Agios Pharmaceuticals was the biotech canary in the coal mine when it went public last year. Not only did it survive its IPO, it thrived, helping lure dozens of other biotechs into the market with solid proof that investors would buy into a drug developer with no human data in the portfolio. On Sunday, Agios added some notable evidence from a very small, early-stage study that its lead drug worked. And its stock ($AGIO) shot up again, spiking more than 25% on evidence that the early promise could pay off.

AG-221, an inhibitor of the mutated IDH2 protein, is in a dose-escalating Phase I trial right now, recruiting older patients with acute myeloid leukemia or myelodysplastic syndrome which contain the mutation. Of the 10 patients initially treated with AG-221, three died of their disease and 7 were evaluable. Of those 7, three achieved complete remission, two patients achieved complete remission with incomplete platelet recovery and one patient demonstrated a partial response.

For early-stage data, it was a striking example of a biotech taking a successful proof-of-principle a step forward, an important advance for the Cambridge, MA-based biotech.
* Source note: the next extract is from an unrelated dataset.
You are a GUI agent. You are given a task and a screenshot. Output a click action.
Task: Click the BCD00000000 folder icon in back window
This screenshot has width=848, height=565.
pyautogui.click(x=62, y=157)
The carefully coordinated campaign around these early results also achieved considerable traction among the media outlets covering news at the American Association for Cancer Research meeting in San Diego, perhaps in part because there wasn't much competition in this particular conference.

Agios CEO David Schenkein

Agios, then, chose well and was rewarded.

"The observation of complete remissions, reduction of 2HG, preliminary favorable safety profile and effects on cellular differentiation provide proof-of-principle for AG-221's novel mechanism of action," noted Agios CEO David Schenkein. "These findings corroborate the use of precision medicine in genetically defined patient populations and demonstrate the potential of targeting cancer metabolism to develop transformative medicines for patients."

Schenkein was part of Millennium's Velcade crew before he went on to work at Genentech. Then he rejoined some of his colleagues at Millennium who went on to set up Third Rock, which funded the company--with Arch and Flagship--and dived into cancer metabolism. A big partnership with Celgene ($CELG) which included a $130 million upfront just seemed natural.